## Directions
Return the records that follow unaltered. Omit every picture.

══════════

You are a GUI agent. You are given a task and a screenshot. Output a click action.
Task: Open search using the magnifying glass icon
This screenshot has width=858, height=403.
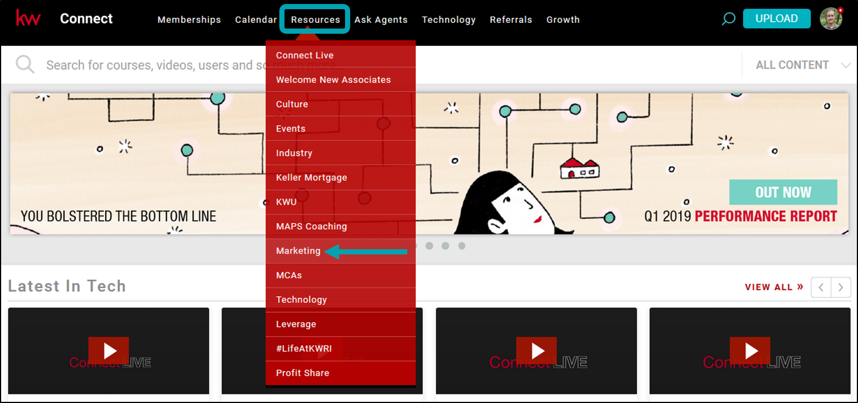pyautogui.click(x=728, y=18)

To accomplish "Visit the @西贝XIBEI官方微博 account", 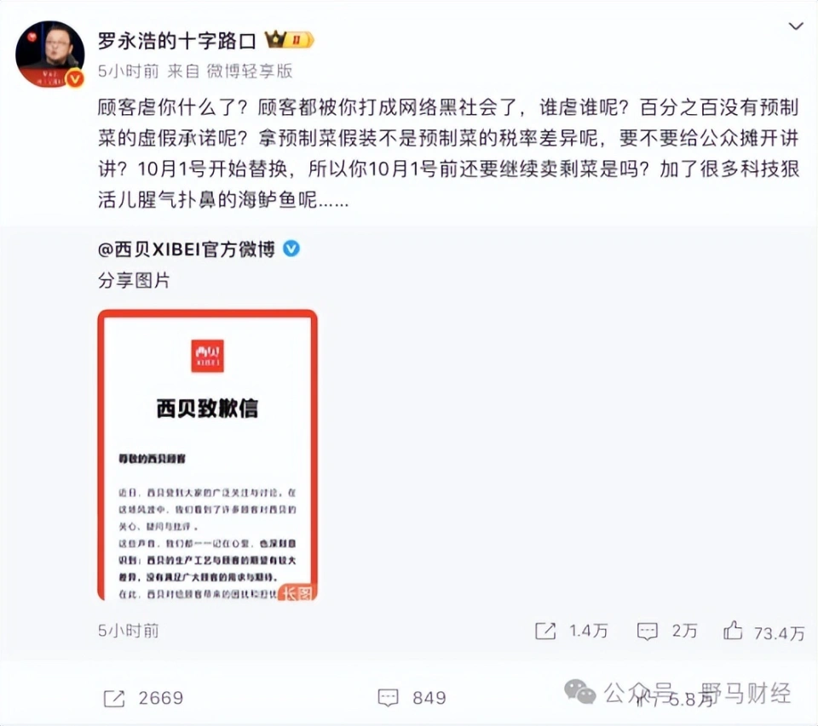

══════════

## Exercise answer
You are a GUI agent. You are given a task and a screenshot. Output a click action.
Task: Open search using the magnifying glass icon
This screenshot has width=858, height=403.
pyautogui.click(x=728, y=18)

To accomplish "Visit the @西贝XIBEI官方微博 account", 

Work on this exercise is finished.